It transforms three quantities (direct axis, quadratic axis, and zero-sequence components) expressed in a two-axis reference frame back to phase quantities.
The following transformation is used:
\begin{array}{c}{V}_{a}={V}_{d}\mathrm{sin}\left(\omega t\right)+{V}_{q}\mathrm{cos}\left(\omega t\right)+{V}_{0}\\ {V}_{b}={V}_{d}\mathrm{sin}\left(\omega t-2\pi /3\right)+{V}_{q}\mathrm{cos}\left(\omega t-2\pi /3\right)+{V}_{0}\\ {V}_{c}={V}_{d}\mathrm{sin}\left(\omega t+2\pi /3\right)+{V}_{q}\mathrm{cos}\left(\omega t+2\pi /3\right)+{V}_{0},\end{array}
where ω = rotation speed (rad/s) of the rotating frame.

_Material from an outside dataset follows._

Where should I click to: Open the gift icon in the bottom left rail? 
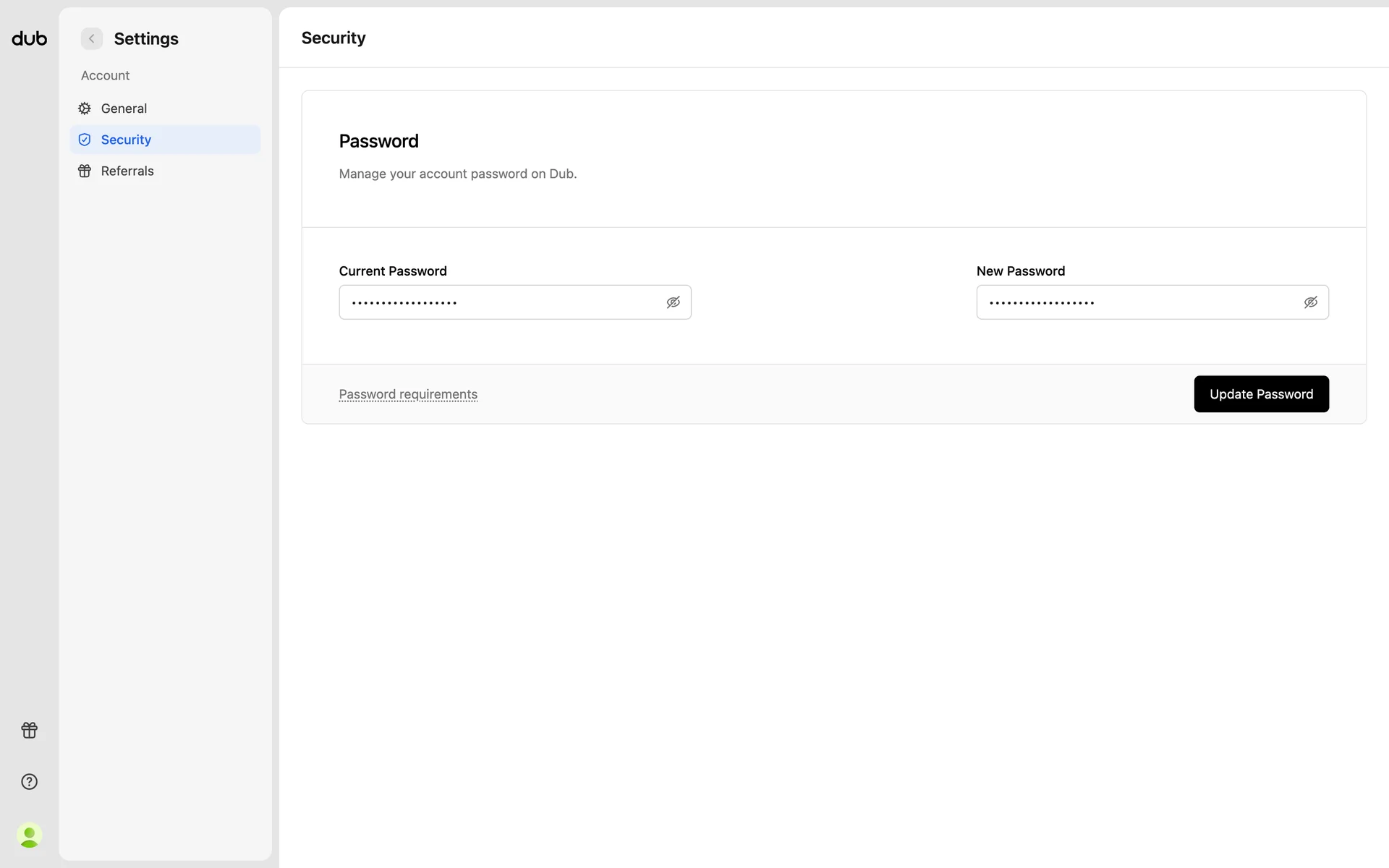[29, 730]
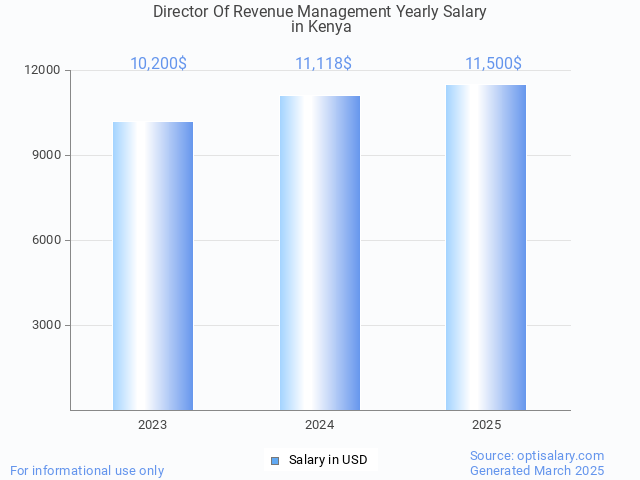
Task: Open the 'Source: optisalary.com' link
Action: point(537,455)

The following reverse transformation is used:
\begin{array}{c}{V}_{d}=\frac{2}{3}\left({V}_{a}\mathrm{sin}\left(\omega t\right)+{V}_{b}\mathrm{sin}\left(\omega t-2\pi /3\right)+{V}_{c}\mathrm{sin}\left(\omega t+2\pi /3\right)\right)\\ {V}_{q}=\frac{2}{3}\left({V}_{a}\mathrm{cos}\left(\omega t\right)+{V}_{b}\mathrm{cos}\left(\omega t-2\pi /3\right)+{V}_{c}\mathrm{cos}\left(\omega t+2\pi /3\right)\right)\\ {V}_{0}=\frac{1}{3}\left({V}_{a}+{V}_{b}+{V}_{c}\right),\end{array}
The transformations are the same for the case of a three-phase current; you simply replace the Va, Vb, Vc, Vd, Vq, and V0 variables with the Ia, Ib, Ic, Id, Iq, and I0 variables.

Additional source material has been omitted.